7. The method of claim 1, wherein the arms are specific to respective ones of the synthetic users.
8. The method of claim 7, wherein features of the arms are generated using the LLM based on the respective contexts of the respective ones of the synthetic users.
9. The method of claim 1, wherein the arms are fixed for all users.
10. A computer program product comprising at least one tangible, non-transitory computer-readable medium embodying instructions which, when executed by at least one processor of a data processing system, cause the data processing system to implement a method for initializing a contextual multi-armed bandit framework, the method comprising:
prompting a trained large language model (LLM) to generate a plurality of synthetic users each having a respective context, wherein each context comprises respective specified values for a plurality of features for the respective synthetic user;
specifying a plurality of arms for a contextual multi-armed bandit; and
using the LLM and the contexts of the respective synthetic users to pre-train the contextual multi-armed bandit.
11. The computer program product of claim 10, wherein using the LLM and the contexts of the respective synthetic users to pre-train the contextual multi-armed bandit comprises:
for each one of at least a subset of the synthetic users, over at least one iteration, prompting the LLM to use the context to pretend to be that one of the synthetic users and to select a preferred arm; and
wherein for each arm in the plurality of arms, a reward for that arm and that user is calculated using a number of times the LLM pretending to be that one of the synthetic users selects that arm.
12. The computer program product of claim 11, wherein prompting the LLM to use the context to pretend to be that one of the synthetic users and to select a preferred arm for each ordered set comprises prompting the LLM to select from an ordered pair of the arms.
13. The computer program product of claim 10, wherein the context of each user is a textual embedding of the respective specified values.
14. The computer program product of claim 10, wherein:
the arms are specific to respective ones of the synthetic users; and
features of the arms are generated using the LLM based on the respective contexts of the respective ones of the synthetic users.
15. A data processing system comprising memory and at least one processor coupled to the memory, wherein the memory contains instructions which, when executed by the at least one processor, cause the at least one processor to implement a method for initializing a contextual multi-armed bandit framework, the method comprising:
prompting a trained large language model (LLM) to generate a plurality of synthetic users each having a respective context, wherein each context comprises respective specified values for a plurality of features for the respective synthetic user;
specifying a plurality of arms for a contextual multi-armed bandit; and
using the LLM and the contexts of the respective synthetic users to pre-train the contextual multi-armed bandit.

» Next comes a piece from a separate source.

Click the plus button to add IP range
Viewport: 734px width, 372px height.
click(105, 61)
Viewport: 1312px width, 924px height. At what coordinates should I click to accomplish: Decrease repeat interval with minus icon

16. The data processing system of claim 15, wherein using the LLM and the contexts of the respective synthetic users to pre-train the contextual multi-armed bandit comprises:
for each one of at least a subset of the synthetic users, over at least one iteration, prompting the LLM to use the context to pretend to be that one of the synthetic users and to select a preferred arm; and
wherein for each arm in the plurality of arms, a reward for that arm and that user is calculated using a number of times the LLM pretending to be that one of the synthetic users selects that arm.
17. The data processing system of claim 16, wherein prompting the LLM to use the context to pretend to be that one of the synthetic users and to select a preferred arm for each ordered set comprises prompting the LLM to select from an ordered pair of the arms.
18. The data processing system of claim 15, wherein the context of each user is a textual embedding of the respective specified values.
19. The data processing system of claim 15, wherein:
the arms are specific to respective ones of the synthetic users; and
features of the arms are generated using the LLM based on the respective contexts of the respective ones of the synthetic users.